◆ **LISTED RECORDS**:
● ● ● ● ● ● ●

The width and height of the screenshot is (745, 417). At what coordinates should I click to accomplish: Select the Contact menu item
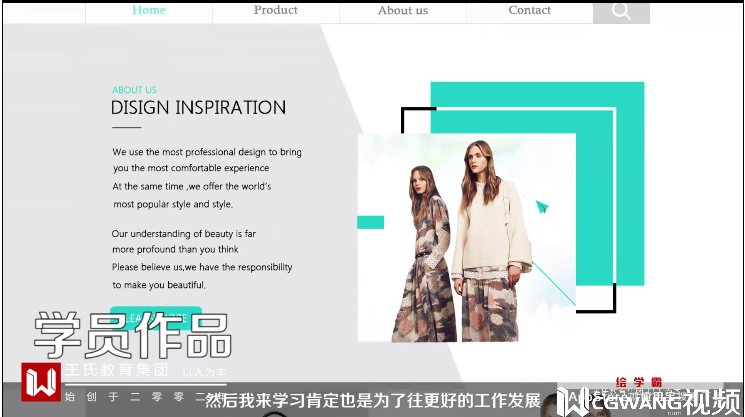529,10
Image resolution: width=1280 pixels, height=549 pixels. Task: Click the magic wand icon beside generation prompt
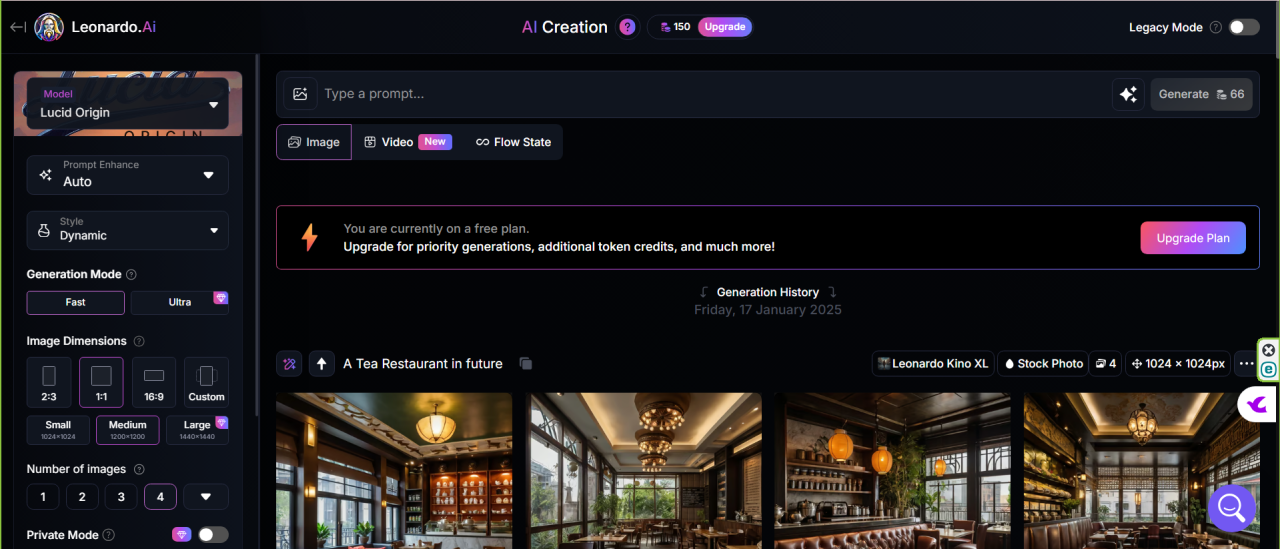click(289, 364)
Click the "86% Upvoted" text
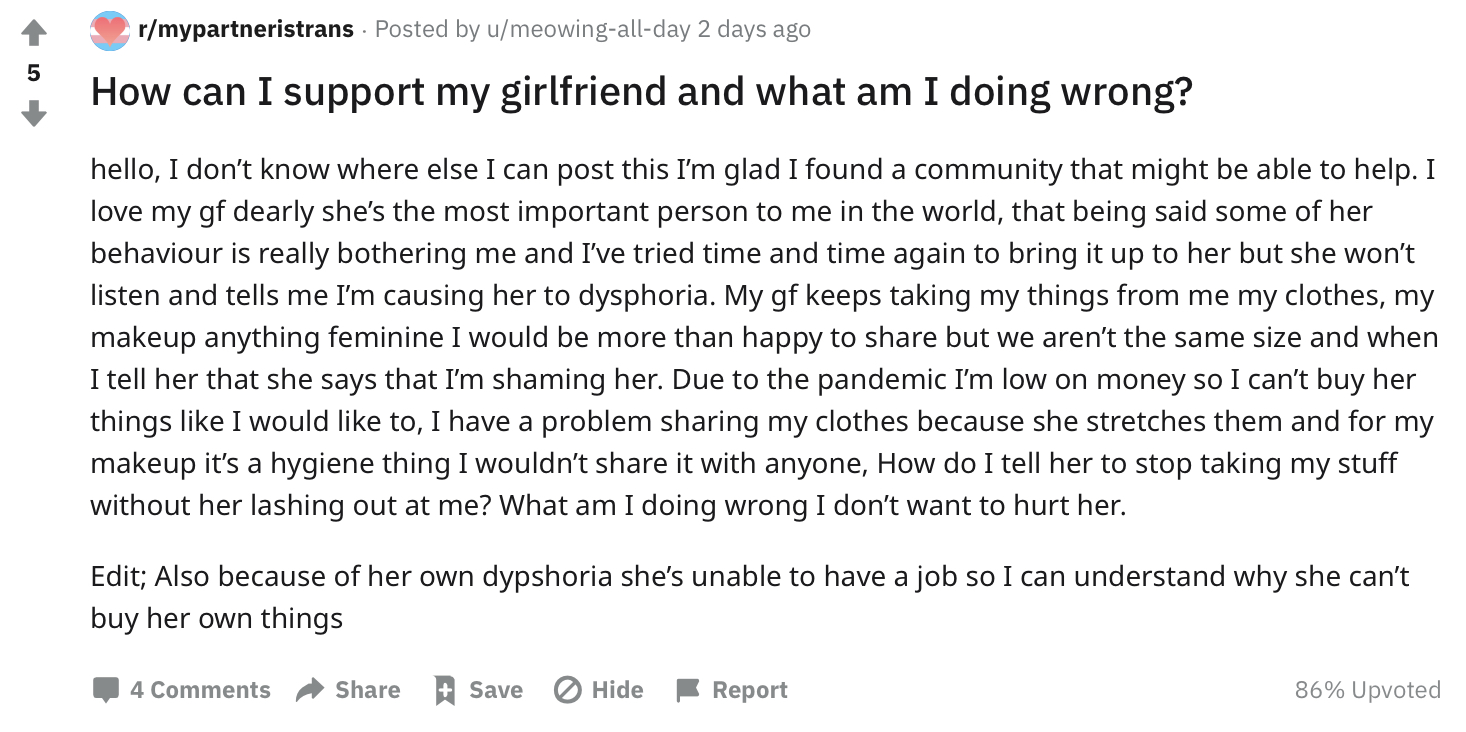This screenshot has height=732, width=1466. (1367, 690)
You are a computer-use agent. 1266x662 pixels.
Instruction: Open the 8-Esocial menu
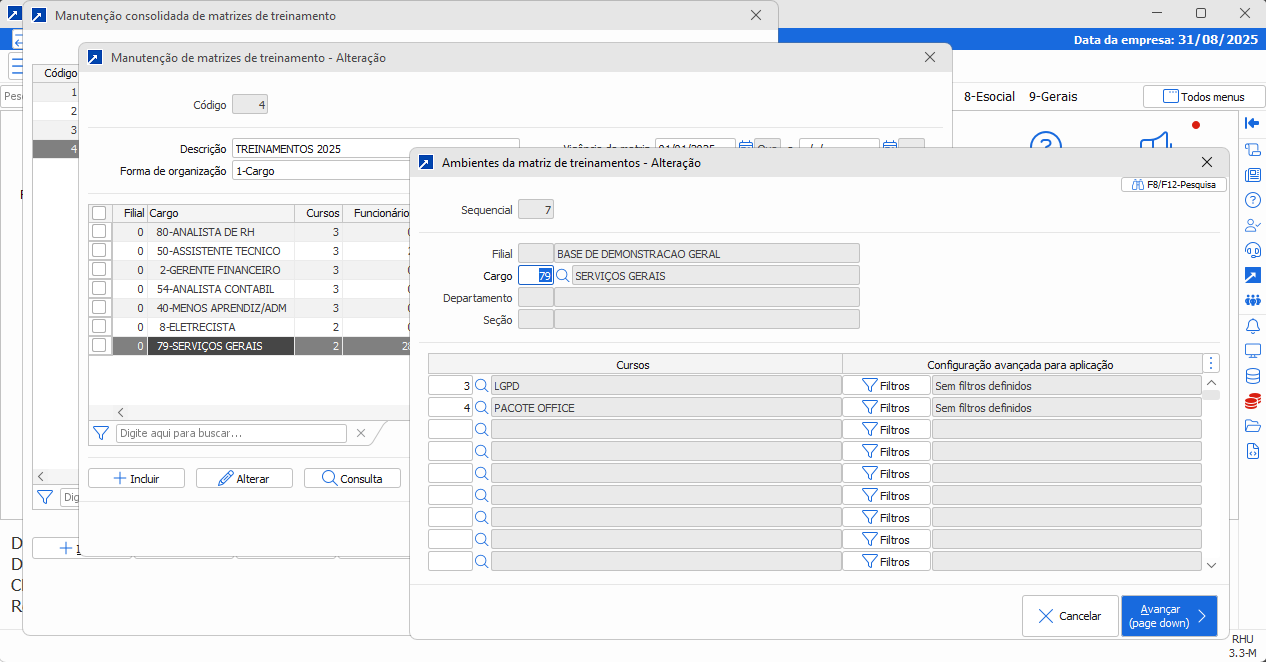(989, 97)
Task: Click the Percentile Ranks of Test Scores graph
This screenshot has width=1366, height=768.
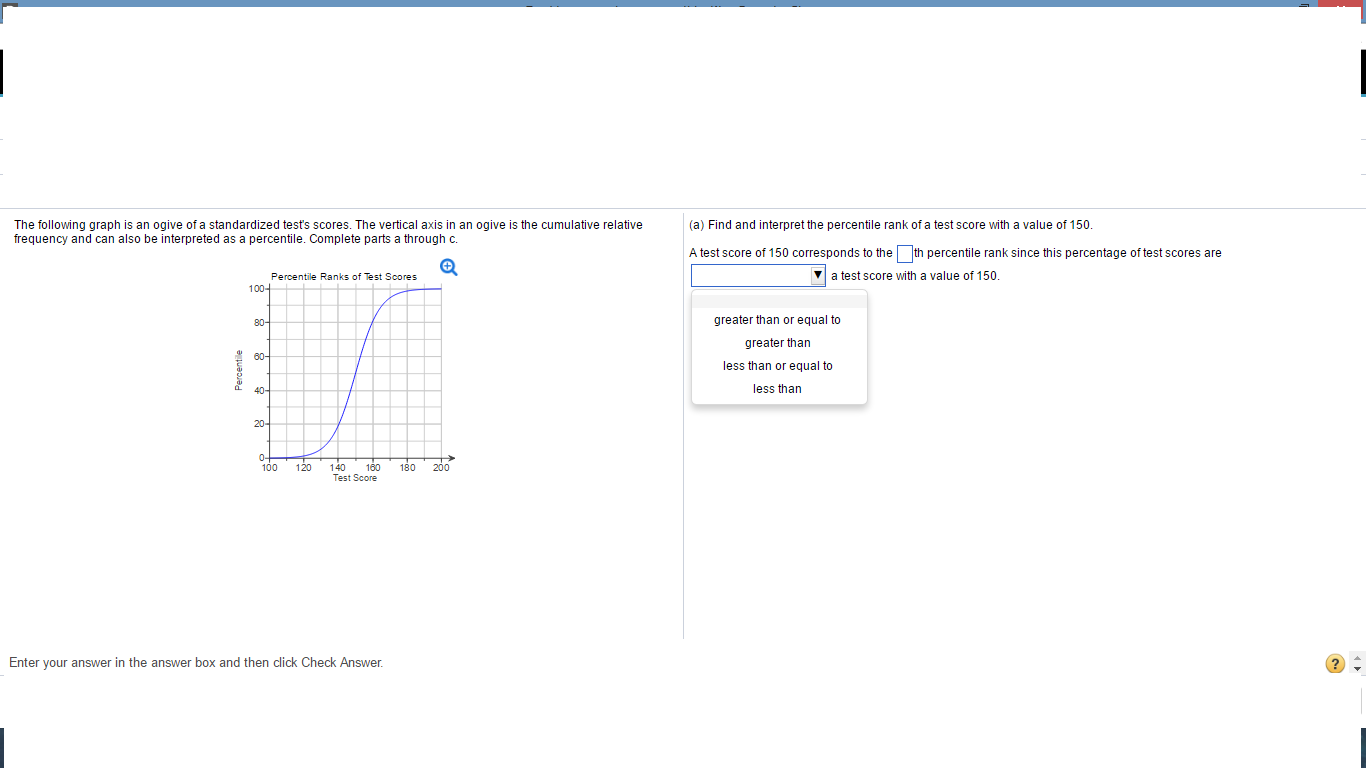Action: pos(355,370)
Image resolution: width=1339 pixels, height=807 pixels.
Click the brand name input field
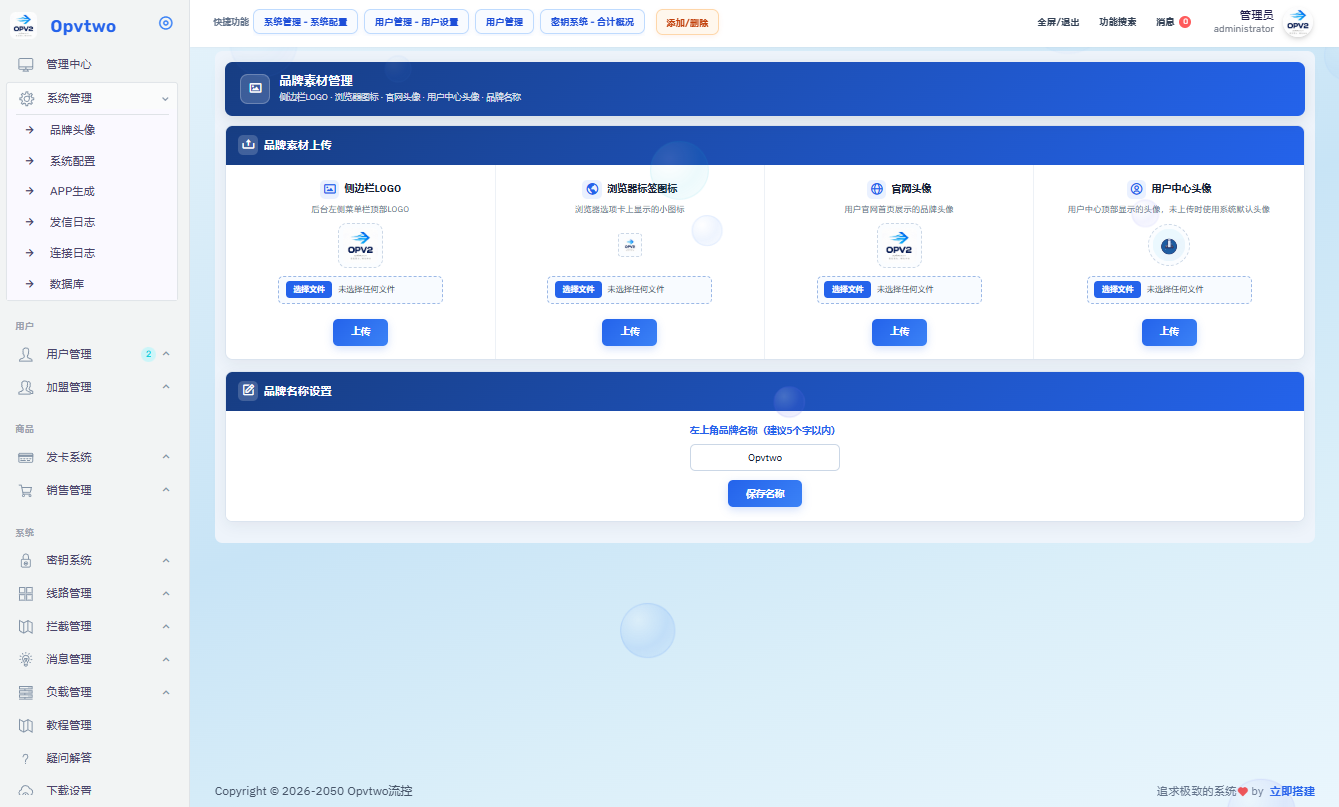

● ● ● ● ● ● ●

◆ **INSTRUCTION**: Can you return the lines from the one containing "Image resolution: width=1339" up to and including the last line, word for word and without the pictures?

◆ **ANSWER IN FULL**:
Image resolution: width=1339 pixels, height=807 pixels.
Click the brand name input field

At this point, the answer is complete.